The following two chapters describe the two potential RNA-focused therapeutics for C9FTD/ALS, an incurable neurological disorder. Amyotrophic Lateral Sclerosis (ALS) is a progressive neurological disease characterized by degeneration of motor neurons in the brain and spinal cord. The leading genetic cause of ALS is the hexanucleotide repeat expansion in chromosome 9 open reading frame 72 (C9ORF72). The molecular pathology cascade is primarily driven by the production of repeat expansion RNAs from that locus, which are subsequently translated into poly-dipeptide repeat (poly-DPR) proteins. Gaps in the underlying mechanism persist, which can aid in identifying promising therapeutic approaches. Selective and safe reduction of transcription across the mutant C9ORF72 locus could reduce repeat RNA and poly-DPR production and potentially offer a therapeutic window.
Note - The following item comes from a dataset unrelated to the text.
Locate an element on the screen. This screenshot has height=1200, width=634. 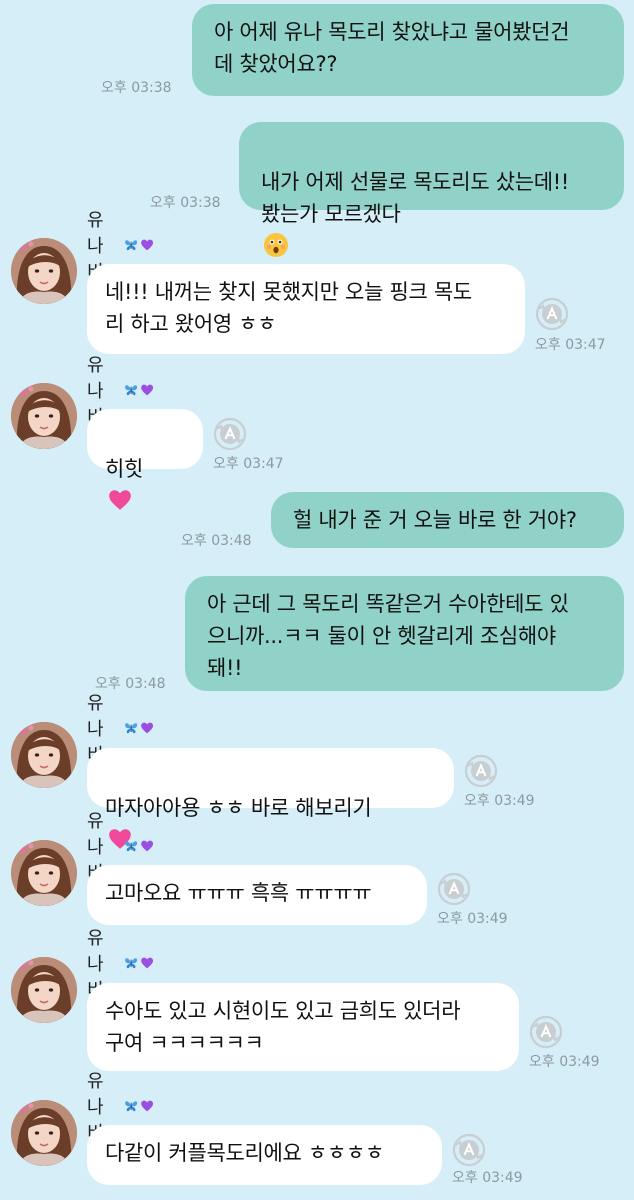
message-bubble: 헐 내가 준 거 오늘 바로 한 거야? is located at coordinates (448, 520).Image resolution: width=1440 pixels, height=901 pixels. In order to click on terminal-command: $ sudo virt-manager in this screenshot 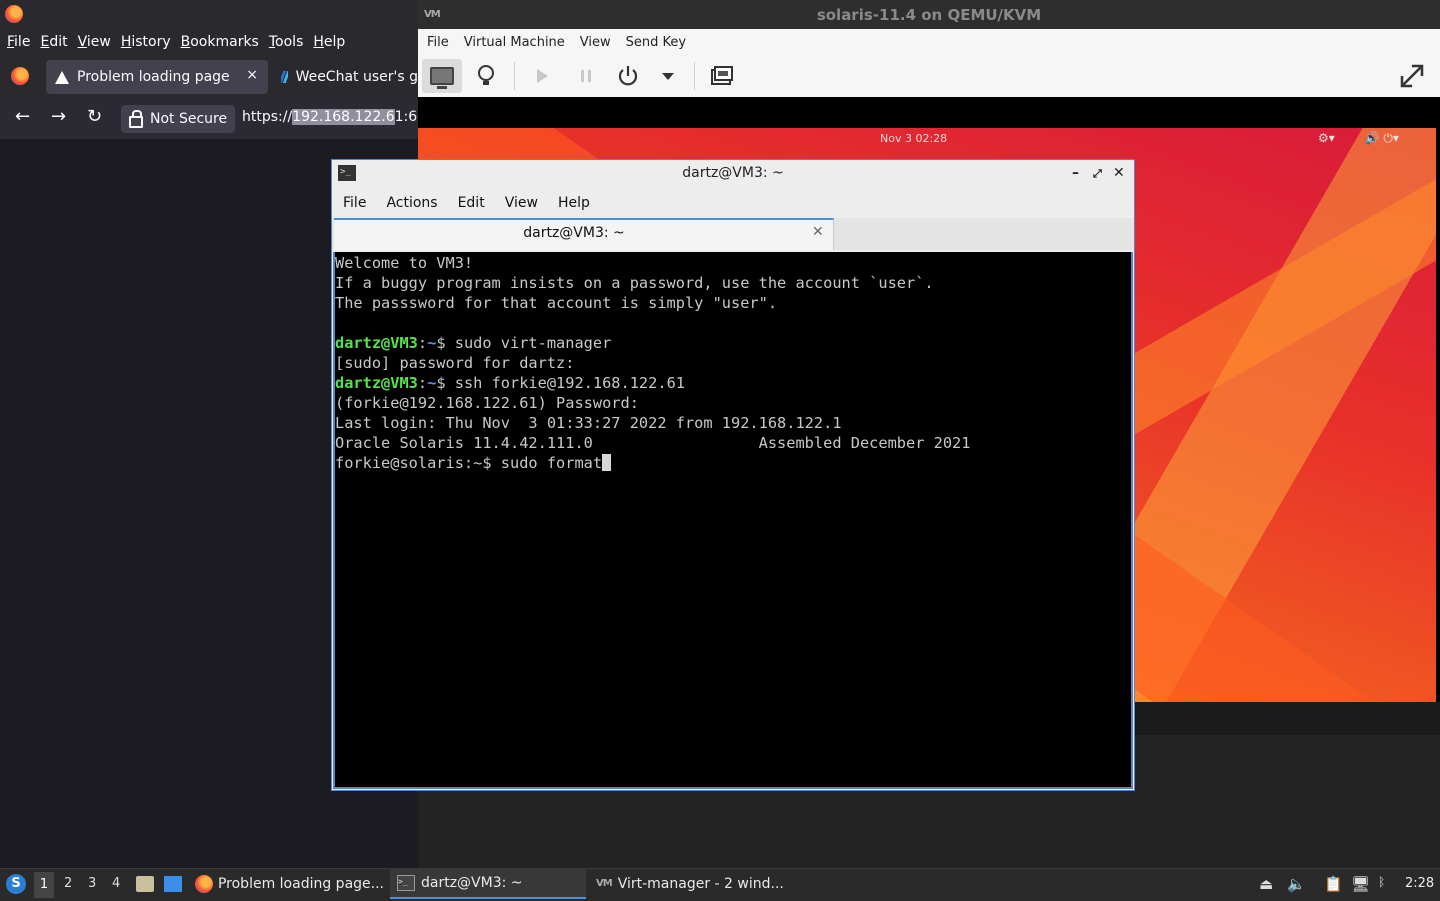, I will do `click(524, 343)`.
Our first RNA focused approach is the low or moderate inhibition of guanosine triphosphate (GTP) and cytidine triphosphate (CTP) synthesis via targeting purine and pyrimidine pathways can serve as a treatment for C9ORF72-mediated amyotrophic lateral sclerosis (C9-FTD/ALS) by achieving the safe and selective reduction of the (G4C2)n repeat expansion RNA transcription. Pharmacological or genetic inhibition of enzymes involved in GTP and CTP biosynthesis represent successful antiviral therapies and treatments for organ transplant rejection. Our in-vitro screen gave us some potential small molecule inhibitors with specific doses that induce low toxicity on expanded and non-expanded reporter cells. We demonstrated that small molecule inhibitors targeting GTP and CTP depletion by targeting purine and pyrimidine biosynthesis reduced both sense and antisense repeat expansion RNA, and selectively preserved C9ORF72 protein at low and safe doses in patient-derived neural stem cells. We also genetically depleted the enzymes involved in the GTP and CTP biosynthesis pathway, which selectively reduced G4C2 repeat expansion RNA expression in our cell-based experiments, strengthening our proof of concept. Taken together, the findings provide a novel approach that ensures safety in assessing its efficacy and molecular mechanisms of action in cellular models of C9FTD/ALS.
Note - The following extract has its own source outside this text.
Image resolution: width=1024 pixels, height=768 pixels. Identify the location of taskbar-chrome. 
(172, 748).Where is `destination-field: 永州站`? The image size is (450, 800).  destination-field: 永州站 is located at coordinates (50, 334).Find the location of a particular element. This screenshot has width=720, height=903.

In the second RNA focused approach, we propose utilizing CRISPRoff, a highly precise and effective CRISPR-based dCas9-methyltransferase fusion system, to target the methylation of the C9ORF72 promoter and repeat expansion sequence. CRISPRoff enables precise CpG methylation for targeted and long-term gene silencing with minimal off-target effects and does not induce DNA cleavage. We investigated the impact of CRISPRoff in C9FTD/ALS models and patient-derived induced pluripotent stem cells (iPSCs). Our results demonstrated that transiently transfection with CRISPRoff and specific sgRNAs targeting the TetON promoter and CCCCGG repeat expansion in model cells led to allele-selective methylation, substantially reducing mCherry reporter expression and poly-(GP) in expanded poly-(GP)88-mCherry reporter cells. Additionally, in patient-iPSCs, transient targeting of the C9ORF72 promoter and repeat expansion resulted in a notable and significant decrease in repeat RNA. Nanopore sequencing confirmed the increased methylation at the repeat expansion sequences for reporter and patient-iPSCs cells.
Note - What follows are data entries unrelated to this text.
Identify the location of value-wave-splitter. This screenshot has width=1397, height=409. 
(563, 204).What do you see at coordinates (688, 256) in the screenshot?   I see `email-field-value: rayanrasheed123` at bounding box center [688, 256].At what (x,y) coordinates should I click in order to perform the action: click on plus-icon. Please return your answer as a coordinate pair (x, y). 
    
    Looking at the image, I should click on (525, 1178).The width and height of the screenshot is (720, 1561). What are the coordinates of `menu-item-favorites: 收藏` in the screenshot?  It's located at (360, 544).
These findings suggest that multiple methylation events are occurring, and inducing silencing and targeting the repeat sequence could be selectively applied to the expanded allele. Given the relative rarity of G4C2 repeat tracts in the human genome, CRISPRoff offers a promising safety profile for C9FTD/ALS therapy. This two study not only provides a novel therapeutic approach for slowing down the progression of C9FTD/ALS but also highlights the potential of targeting nucleoside/nucleotide depletion and using CRISPRoff for epigenetic regulation of repeat expansion loci in multiple repeat expansion disorders. Taken all together, allele-selective RNA focused therapeutics provides therapeutic approaches for Huntington and C9FTD/ALS disease.